» Directive
According to the dovetail jig thread, how long can sliding dovetails cut on the Leigh be?

I don't ermember the max thickness, (I've only done 3/4 and 1/2) I think its one inch out of the box and up to 1 1/4 or 1 1/2 inch with the jumbo bit and set up. I never had any trouble setting up half blind dovetails and it was my first time using a dovetail jig. To do sliding dovetails, they have a strip that clips in the dovetail guide that you router slides along. You can make them up to 24 inches long. The tail board goes vertical (two cuts) and the socket goes horizontal. You ought to watch all the videos on the Leigh. They have a DVD but I think they are all on there site as well. Also I'd recommend skipping the Leigh bits and get Whiteside. Whiteside has all the bits for Leigh jigs.

ps The difference between Leigh and pc with half blind dovtails is this. PC you cut both pin and socket at the same time. With the Leigh you cut them separate. Leigh has variable spacing and widths. I'm not sure but I think the pc does also.


----------



## bobj3 (Jan 17, 2006)

Hi Levi

Using the Leigh for siding dovetails is a real PITA,, if you want to put in siding dovetails take a hard look at the Oak-Park jig,,,see below,,, it's a snap with the OP jig and they come out right on the button ever time..
It will put in the slot and let you make the pins on the same jig,see video demo on the same web page...

I don't buy many jigs BUT I did buy this one, it's that good. 

http://us.oak-park.com/catalogue.html?list=RTS-MGS-

====





hands made for wood said:


> Are you able to with the leigh cut sliding dovetails? what do you think like I've heard people say that the leigh is hard to set half-blind dovetails what's your thoughts on that? and also what's the max thickness for a board for the D4R? Another thing is that when you look at the Leigh D4R it looks so simple and as if your not getting your money's worth compared to the PC omnijig what's you thoughts on that? One more question what are the fingers like on the leigh? Thanks.

[Data items]
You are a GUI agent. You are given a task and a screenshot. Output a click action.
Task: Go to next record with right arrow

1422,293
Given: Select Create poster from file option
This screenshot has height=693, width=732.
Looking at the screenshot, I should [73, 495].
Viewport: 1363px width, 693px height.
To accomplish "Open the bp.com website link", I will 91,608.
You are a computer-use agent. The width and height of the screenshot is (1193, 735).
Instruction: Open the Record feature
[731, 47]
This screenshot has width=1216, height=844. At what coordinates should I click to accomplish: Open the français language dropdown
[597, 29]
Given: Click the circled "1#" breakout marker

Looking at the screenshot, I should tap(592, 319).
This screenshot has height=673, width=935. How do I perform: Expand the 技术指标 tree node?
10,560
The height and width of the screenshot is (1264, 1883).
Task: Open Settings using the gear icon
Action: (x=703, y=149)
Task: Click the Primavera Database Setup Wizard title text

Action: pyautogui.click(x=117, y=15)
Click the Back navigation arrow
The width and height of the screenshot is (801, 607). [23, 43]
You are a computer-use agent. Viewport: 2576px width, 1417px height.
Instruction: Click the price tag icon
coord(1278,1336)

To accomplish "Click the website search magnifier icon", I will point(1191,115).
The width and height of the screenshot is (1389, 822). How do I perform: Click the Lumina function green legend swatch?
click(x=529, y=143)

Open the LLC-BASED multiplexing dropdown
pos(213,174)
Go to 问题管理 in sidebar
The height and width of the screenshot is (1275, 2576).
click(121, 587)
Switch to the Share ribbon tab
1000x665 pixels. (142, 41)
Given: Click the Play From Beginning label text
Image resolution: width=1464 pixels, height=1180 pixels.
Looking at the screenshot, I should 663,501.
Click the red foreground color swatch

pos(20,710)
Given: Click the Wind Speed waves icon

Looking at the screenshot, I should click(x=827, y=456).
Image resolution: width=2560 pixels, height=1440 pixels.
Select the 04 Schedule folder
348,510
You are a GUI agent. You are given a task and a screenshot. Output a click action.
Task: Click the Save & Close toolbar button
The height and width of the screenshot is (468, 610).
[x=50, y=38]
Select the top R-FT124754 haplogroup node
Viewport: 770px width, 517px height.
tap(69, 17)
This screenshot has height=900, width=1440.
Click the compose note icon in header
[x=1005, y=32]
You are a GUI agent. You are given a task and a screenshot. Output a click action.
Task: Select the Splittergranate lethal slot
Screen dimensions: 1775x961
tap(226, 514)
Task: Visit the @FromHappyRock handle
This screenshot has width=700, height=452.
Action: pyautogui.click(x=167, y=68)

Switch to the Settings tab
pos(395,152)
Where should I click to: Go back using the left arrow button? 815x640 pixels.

» Worked answer
Up to 24 inches long.